• [Records to process]
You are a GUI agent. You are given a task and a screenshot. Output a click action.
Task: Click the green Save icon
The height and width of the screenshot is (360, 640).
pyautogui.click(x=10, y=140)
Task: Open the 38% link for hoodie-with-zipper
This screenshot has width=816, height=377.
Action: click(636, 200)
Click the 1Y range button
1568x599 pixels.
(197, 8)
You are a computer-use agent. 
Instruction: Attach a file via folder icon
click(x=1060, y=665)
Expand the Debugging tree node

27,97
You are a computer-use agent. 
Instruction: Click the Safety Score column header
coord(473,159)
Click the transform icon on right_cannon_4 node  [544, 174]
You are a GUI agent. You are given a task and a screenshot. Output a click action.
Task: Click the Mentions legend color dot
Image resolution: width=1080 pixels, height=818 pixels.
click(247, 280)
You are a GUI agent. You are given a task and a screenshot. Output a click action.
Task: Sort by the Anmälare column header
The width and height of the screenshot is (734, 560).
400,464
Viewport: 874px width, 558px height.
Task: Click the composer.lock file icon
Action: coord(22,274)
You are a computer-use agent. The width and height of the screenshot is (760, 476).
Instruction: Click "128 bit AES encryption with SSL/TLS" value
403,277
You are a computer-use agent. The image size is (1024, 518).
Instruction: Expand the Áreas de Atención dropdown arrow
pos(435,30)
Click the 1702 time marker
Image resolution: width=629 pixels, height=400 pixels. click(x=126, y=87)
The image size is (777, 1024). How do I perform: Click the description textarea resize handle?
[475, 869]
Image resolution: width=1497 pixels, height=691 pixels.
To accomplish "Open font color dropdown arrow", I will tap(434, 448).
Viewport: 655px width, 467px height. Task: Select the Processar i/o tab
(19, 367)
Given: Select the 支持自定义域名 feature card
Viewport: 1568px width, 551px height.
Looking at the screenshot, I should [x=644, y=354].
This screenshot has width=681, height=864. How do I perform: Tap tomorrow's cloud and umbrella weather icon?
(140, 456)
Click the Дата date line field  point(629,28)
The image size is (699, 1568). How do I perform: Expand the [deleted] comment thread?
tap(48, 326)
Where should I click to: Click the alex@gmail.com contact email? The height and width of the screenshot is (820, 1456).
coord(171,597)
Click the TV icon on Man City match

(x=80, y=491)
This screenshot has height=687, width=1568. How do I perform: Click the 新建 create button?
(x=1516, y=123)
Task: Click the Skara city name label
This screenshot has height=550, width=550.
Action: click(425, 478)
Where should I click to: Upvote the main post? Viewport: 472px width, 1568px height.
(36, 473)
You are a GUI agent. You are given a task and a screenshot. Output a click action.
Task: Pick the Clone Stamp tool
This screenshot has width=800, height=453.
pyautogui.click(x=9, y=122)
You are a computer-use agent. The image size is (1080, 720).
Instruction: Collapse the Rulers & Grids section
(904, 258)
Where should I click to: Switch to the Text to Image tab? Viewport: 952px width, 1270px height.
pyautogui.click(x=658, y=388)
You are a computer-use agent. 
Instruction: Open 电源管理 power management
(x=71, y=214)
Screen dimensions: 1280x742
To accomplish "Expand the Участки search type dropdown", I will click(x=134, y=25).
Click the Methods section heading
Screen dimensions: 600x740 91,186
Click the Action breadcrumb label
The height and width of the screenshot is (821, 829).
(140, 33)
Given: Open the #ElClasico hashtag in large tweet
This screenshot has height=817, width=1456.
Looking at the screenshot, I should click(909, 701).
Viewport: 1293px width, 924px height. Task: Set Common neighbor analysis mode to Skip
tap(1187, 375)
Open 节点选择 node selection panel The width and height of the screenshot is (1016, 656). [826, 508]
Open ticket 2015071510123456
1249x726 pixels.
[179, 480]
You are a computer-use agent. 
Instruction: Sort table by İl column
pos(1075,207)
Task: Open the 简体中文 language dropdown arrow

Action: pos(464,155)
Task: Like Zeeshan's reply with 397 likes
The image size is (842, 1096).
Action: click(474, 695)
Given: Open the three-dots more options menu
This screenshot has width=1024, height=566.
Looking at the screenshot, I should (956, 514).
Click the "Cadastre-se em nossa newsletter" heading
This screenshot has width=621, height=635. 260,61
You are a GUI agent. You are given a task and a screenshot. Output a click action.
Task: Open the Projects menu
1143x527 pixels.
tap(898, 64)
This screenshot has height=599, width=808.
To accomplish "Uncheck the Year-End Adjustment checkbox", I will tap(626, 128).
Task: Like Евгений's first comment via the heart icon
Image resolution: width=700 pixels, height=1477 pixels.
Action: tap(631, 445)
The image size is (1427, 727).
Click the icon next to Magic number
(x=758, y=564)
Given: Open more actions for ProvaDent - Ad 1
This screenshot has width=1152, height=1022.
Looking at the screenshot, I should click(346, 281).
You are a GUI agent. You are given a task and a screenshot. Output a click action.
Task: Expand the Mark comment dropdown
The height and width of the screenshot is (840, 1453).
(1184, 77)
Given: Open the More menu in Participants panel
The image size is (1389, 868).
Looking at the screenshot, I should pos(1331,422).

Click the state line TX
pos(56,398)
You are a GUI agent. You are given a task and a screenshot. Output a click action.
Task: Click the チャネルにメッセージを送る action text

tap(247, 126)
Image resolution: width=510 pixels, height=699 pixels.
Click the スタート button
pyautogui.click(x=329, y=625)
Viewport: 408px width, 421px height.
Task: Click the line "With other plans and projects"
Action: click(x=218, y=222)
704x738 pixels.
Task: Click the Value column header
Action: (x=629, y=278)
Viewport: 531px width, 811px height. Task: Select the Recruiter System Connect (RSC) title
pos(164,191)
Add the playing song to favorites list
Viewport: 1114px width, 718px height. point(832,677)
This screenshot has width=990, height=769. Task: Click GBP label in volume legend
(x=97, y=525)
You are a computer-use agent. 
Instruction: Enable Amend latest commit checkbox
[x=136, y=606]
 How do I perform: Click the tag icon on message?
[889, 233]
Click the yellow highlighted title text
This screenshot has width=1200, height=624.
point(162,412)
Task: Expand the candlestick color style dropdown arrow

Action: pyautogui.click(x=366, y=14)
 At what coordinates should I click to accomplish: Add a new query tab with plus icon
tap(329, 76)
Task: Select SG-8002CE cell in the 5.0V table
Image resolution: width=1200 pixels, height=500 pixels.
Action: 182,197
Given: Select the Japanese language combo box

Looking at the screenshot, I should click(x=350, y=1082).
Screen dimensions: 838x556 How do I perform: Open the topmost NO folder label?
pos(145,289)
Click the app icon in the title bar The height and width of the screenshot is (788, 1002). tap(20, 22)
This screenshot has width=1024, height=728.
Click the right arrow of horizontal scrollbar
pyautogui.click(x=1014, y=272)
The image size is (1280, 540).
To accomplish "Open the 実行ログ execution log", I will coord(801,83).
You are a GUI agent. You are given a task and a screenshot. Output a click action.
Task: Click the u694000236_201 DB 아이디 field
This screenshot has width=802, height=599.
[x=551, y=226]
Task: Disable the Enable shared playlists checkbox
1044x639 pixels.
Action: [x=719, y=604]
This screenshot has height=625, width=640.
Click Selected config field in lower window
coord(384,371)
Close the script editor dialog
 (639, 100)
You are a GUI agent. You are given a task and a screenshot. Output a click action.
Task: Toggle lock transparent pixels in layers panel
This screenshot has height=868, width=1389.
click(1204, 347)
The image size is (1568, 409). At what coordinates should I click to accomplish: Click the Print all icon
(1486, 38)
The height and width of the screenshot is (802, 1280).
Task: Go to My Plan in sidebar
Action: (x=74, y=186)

• [What the exercise asks] Considering only lines that hold the word "panel", work out how many appear in the listing above and give that number only.

• [Answer to this task] 3